Last Thursday, the number that stopped conversations dropped: $1.3 trillion annually by 2035. This is what developing nations collectively demand to survive climate chaos and abandon fossil fuels. The amount is deliberately astronomical, meant to shock wealthier countries into recognising what physics requires. At that moment, the EU delegation blinked first, then nodded, barely. China said nothing and simply slid revised pages across tables that moved the goalpost another hundred billion northward while striking "loan" wherever it appeared. India smiled the thin, patient smile of someone who has waited thirty years for this moment.


For Oman, this negotiation cuts both ways. We need transition funds to diversify our economy and protect our natural heritage from climate impacts. Yet, we also are what many want to "phase out." Oil revenues have long funded schools and hospitals and held the country together. Oil has been both benefactor and catalyst, and Saudi negotiators understand this existential edge. Whenever text or language threatens fossil revenues, they call for a 90-minute "comfort break," not to rest but to work the corridors and guard a shared economic lifeline, a dichotomy in itself, to join the transition while keeping the social contract intact.


Saturday brought moral clarity through disruption. Indigenous Munduruku people occupied the main pavilion, faces painted with urucum, the colour of fresh blood, singing in languages the UN has never translated. When security moved, Sonia Guajajara, Brazil's Minister of Indigenous Peoples, blocked them and said, "Let them finish." The Munduruku's message shamed every suited negotiator: indigenous territories protect more carbon than any invented technology. "Give us land rights, and you get to save the planet," they said.


By Monday, the implications sharpened. South Korea announced the closure of all coal plants by 2040 following a similar pledge by Japan. These are Oman's customers receding, but they are also our openings. These nations will need hydrogen, ammonia, and renewable energy. The question isn't whether to mourn oil markets but whether to become tomorrow's energy supplier today. Transform or fossilise: there is no middle path.

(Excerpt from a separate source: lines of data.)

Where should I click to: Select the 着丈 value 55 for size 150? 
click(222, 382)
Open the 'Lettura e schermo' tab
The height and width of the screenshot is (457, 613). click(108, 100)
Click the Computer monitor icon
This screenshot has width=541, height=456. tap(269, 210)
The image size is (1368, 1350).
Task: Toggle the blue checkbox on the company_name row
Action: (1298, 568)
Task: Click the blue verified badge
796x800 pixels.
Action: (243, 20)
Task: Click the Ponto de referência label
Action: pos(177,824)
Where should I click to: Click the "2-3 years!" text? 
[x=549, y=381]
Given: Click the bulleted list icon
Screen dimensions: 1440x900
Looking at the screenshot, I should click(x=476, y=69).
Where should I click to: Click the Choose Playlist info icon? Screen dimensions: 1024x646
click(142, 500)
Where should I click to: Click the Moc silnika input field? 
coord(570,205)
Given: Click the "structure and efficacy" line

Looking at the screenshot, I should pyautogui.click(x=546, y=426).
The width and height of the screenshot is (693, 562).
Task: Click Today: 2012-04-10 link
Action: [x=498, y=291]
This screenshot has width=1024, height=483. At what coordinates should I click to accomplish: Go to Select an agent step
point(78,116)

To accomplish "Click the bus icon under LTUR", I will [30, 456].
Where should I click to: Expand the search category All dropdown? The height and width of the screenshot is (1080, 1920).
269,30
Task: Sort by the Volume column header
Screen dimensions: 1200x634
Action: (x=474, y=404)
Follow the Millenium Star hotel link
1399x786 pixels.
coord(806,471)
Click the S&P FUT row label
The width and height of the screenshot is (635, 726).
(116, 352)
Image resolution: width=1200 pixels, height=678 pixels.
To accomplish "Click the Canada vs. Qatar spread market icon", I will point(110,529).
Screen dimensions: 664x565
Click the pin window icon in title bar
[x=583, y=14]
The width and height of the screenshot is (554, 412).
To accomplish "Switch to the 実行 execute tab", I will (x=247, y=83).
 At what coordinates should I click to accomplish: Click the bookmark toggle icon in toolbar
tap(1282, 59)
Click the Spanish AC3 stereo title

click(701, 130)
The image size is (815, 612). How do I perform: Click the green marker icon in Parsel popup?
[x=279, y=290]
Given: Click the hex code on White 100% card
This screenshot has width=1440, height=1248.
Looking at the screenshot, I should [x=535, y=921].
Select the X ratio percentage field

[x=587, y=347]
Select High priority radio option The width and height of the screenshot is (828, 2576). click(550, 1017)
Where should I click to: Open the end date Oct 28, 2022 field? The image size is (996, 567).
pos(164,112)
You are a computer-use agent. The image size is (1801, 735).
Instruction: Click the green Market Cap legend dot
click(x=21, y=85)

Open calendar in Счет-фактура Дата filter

Meanwhile, countries are competing to host future COPs. Australia and Türkiye are in a diplomatic contest over COP31, each knowing that whoever holds the pen as desperation peaks helps script the world’s energy story. Ethiopia has secured COP32 for 2027, positioning Addis Ababa as a voice for the Global South when the bills come due.


On Tuesday, the week’s effort appeared as 43 pages of text thick with brackets, each bracket meaning a disagreement. Developed countries want loans to count as climate finance. Developing countries demand grants exclusively. Germany pledged 60 million euros for adaptation, less than the diesel required to keep Belém’s negotiation rooms lit. A negotiator friend from the Barbados delegation expressing frustration told me, “We are negotiating with physics, and physics does not compromise.”


By the time you read this, COP30 will be counting its final hours. Will talks spill into overtime as they did in Dubai and Glasgow, with ministers trading commas for survival at three in the morning? Or will Brazil achieve what others could not: consensus before the gavel falls? We are about to learn whether the world found the courage to pay what physics demands or whether we have purchased another year of comfortable indecision with borrowed time.